Cats who eat get fat. Cats who don't eat after you change food get a liver that starts to shut down and they turn yellow. They can be saved if they do that, but it's a lot of work, and they are sick as Hell in the interim.


I've had this happen twice, and each time, I changed the food on them. I saved one and lost the other. Never again.


If you have something they like to eat, leave them alone and let them eat.
 
Even if you're trying to be frugal, cheap pet food is not the answer - because so much of it is filler, you have to feed a greater volume per day. With high-quality food (which can also be dry food), the per bag cost is higher, but less is fed per day, so the per day cost is actually about the same.

Wet food is mostly water. For dogs it's almost never a good idea (leads to poor dental hygiene), and a big waste of money. Cats don't need wet food either, UNLESS they're poor drinkers, in which case you have to get the liquid into them somehow.

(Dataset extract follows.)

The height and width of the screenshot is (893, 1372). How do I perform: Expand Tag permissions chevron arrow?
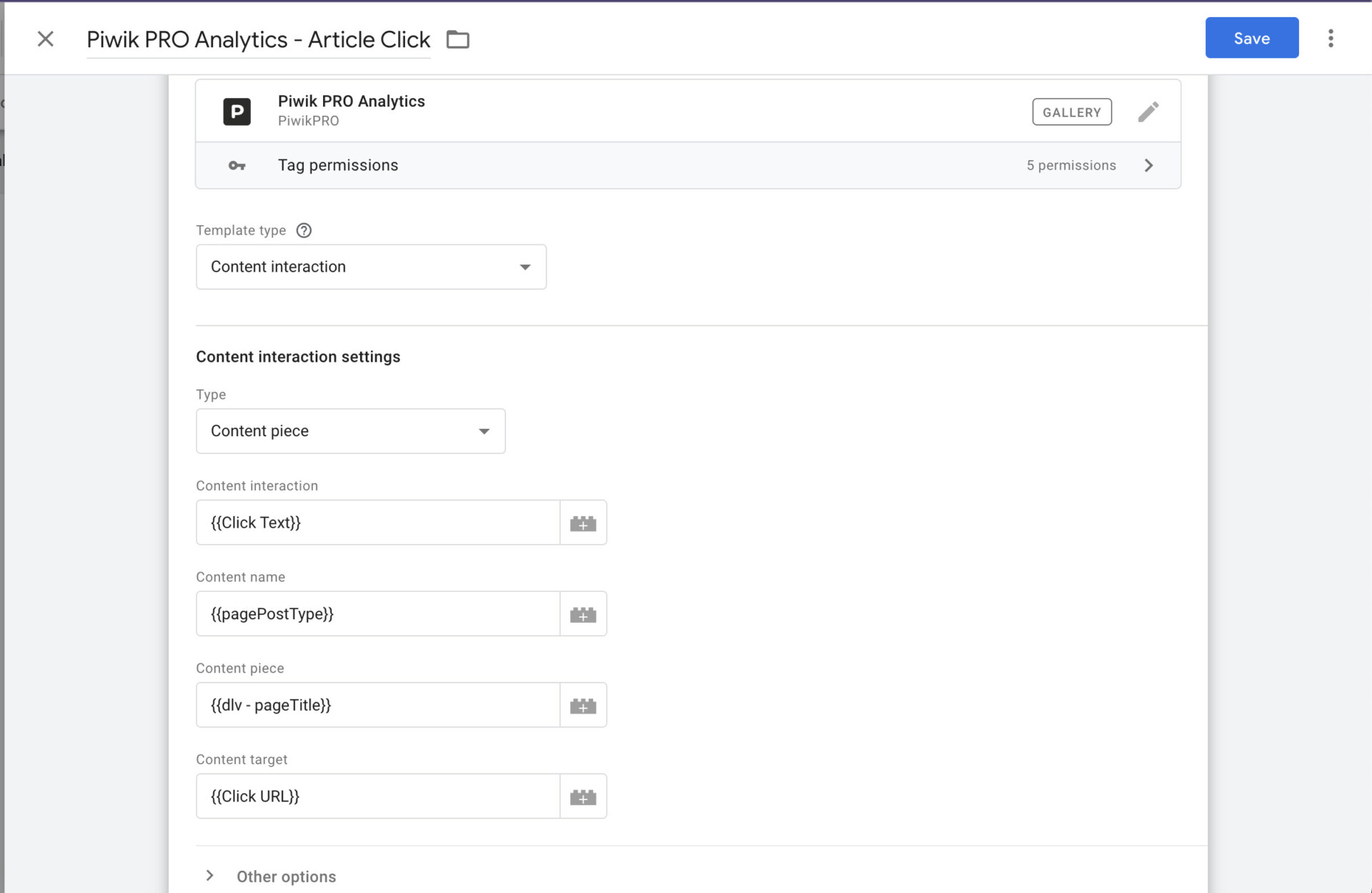(1148, 165)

They're not dumb, but they're about the only animals who are prissy and/or bitchy enough to actually starve or dehydrate themselves to death, just to prove a point, when food or water is available.
 
My cat eats grain free, all natural dry and wet food.

Even when I'm eating pasta and sauce or two minute noodles for a couple of weeks, my cat remains well fed.

He doesn't appreciate me much for it, but that's ok.